## Exercise directions:
I need all of the entries printed exactly.

======

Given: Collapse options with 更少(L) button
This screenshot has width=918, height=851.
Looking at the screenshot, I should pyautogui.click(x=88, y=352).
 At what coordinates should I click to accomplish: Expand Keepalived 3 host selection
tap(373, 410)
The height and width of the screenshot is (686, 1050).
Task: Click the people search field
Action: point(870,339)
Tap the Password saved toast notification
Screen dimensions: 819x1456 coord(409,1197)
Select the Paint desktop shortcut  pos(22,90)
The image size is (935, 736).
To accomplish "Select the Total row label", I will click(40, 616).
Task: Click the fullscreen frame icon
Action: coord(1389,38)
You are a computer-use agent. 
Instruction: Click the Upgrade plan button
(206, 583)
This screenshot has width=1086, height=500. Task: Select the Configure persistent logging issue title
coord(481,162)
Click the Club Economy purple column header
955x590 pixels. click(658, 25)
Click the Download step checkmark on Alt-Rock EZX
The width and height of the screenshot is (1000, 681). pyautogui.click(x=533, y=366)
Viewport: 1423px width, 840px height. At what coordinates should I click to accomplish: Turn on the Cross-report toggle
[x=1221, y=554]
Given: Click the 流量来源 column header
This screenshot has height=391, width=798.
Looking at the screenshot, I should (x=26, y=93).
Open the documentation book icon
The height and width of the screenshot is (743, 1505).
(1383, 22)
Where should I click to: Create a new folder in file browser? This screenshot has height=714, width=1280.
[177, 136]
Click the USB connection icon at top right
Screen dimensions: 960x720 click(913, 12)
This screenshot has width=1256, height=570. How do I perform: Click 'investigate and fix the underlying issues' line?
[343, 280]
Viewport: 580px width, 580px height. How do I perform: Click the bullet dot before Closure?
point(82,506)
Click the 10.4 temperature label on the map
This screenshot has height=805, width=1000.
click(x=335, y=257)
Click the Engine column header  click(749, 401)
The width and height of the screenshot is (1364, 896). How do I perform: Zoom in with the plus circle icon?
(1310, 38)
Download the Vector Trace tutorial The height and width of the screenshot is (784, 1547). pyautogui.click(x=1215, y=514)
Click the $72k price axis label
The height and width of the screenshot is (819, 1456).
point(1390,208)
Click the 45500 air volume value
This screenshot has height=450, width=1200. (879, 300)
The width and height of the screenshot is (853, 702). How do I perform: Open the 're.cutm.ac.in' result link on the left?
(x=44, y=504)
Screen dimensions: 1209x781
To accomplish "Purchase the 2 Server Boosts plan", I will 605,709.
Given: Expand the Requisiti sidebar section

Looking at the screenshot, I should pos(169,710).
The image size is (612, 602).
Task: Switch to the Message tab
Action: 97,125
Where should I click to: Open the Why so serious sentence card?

======

## Task answer:
Given: Collapse options with 更少(L) button
This screenshot has width=918, height=851.
Looking at the screenshot, I should pyautogui.click(x=88, y=352).
 At what coordinates should I click to accomplish: Expand Keepalived 3 host selection
tap(373, 410)
The height and width of the screenshot is (686, 1050).
Task: Click the people search field
Action: point(870,339)
Tap the Password saved toast notification
Screen dimensions: 819x1456 coord(409,1197)
Select the Paint desktop shortcut  pos(22,90)
The image size is (935, 736).
To accomplish "Select the Total row label", I will click(40, 616).
Task: Click the fullscreen frame icon
Action: coord(1389,38)
You are a computer-use agent. 
Instruction: Click the Upgrade plan button
(206, 583)
This screenshot has width=1086, height=500. Task: Select the Configure persistent logging issue title
coord(481,162)
Click the Club Economy purple column header
955x590 pixels. click(658, 25)
Click the Download step checkmark on Alt-Rock EZX
The width and height of the screenshot is (1000, 681). pyautogui.click(x=533, y=366)
Viewport: 1423px width, 840px height. At what coordinates should I click to accomplish: Turn on the Cross-report toggle
[x=1221, y=554]
Given: Click the 流量来源 column header
This screenshot has height=391, width=798.
Looking at the screenshot, I should (x=26, y=93).
Open the documentation book icon
The height and width of the screenshot is (743, 1505).
(1383, 22)
Where should I click to: Create a new folder in file browser? This screenshot has height=714, width=1280.
[177, 136]
Click the USB connection icon at top right
Screen dimensions: 960x720 click(913, 12)
This screenshot has width=1256, height=570. How do I perform: Click 'investigate and fix the underlying issues' line?
[343, 280]
Viewport: 580px width, 580px height. How do I perform: Click the bullet dot before Closure?
point(82,506)
Click the 10.4 temperature label on the map
This screenshot has height=805, width=1000.
click(x=335, y=257)
Click the Engine column header  click(749, 401)
The width and height of the screenshot is (1364, 896). How do I perform: Zoom in with the plus circle icon?
(1310, 38)
Download the Vector Trace tutorial The height and width of the screenshot is (784, 1547). pyautogui.click(x=1215, y=514)
Click the $72k price axis label
The height and width of the screenshot is (819, 1456).
point(1390,208)
Click the 45500 air volume value
This screenshot has height=450, width=1200. (879, 300)
The width and height of the screenshot is (853, 702). How do I perform: Open the 're.cutm.ac.in' result link on the left?
(x=44, y=504)
Screen dimensions: 1209x781
To accomplish "Purchase the 2 Server Boosts plan", I will 605,709.
Given: Expand the Requisiti sidebar section

Looking at the screenshot, I should pos(169,710).
The image size is (612, 602).
Task: Switch to the Message tab
Action: 97,125
Where should I click to: Open the Why so serious sentence card?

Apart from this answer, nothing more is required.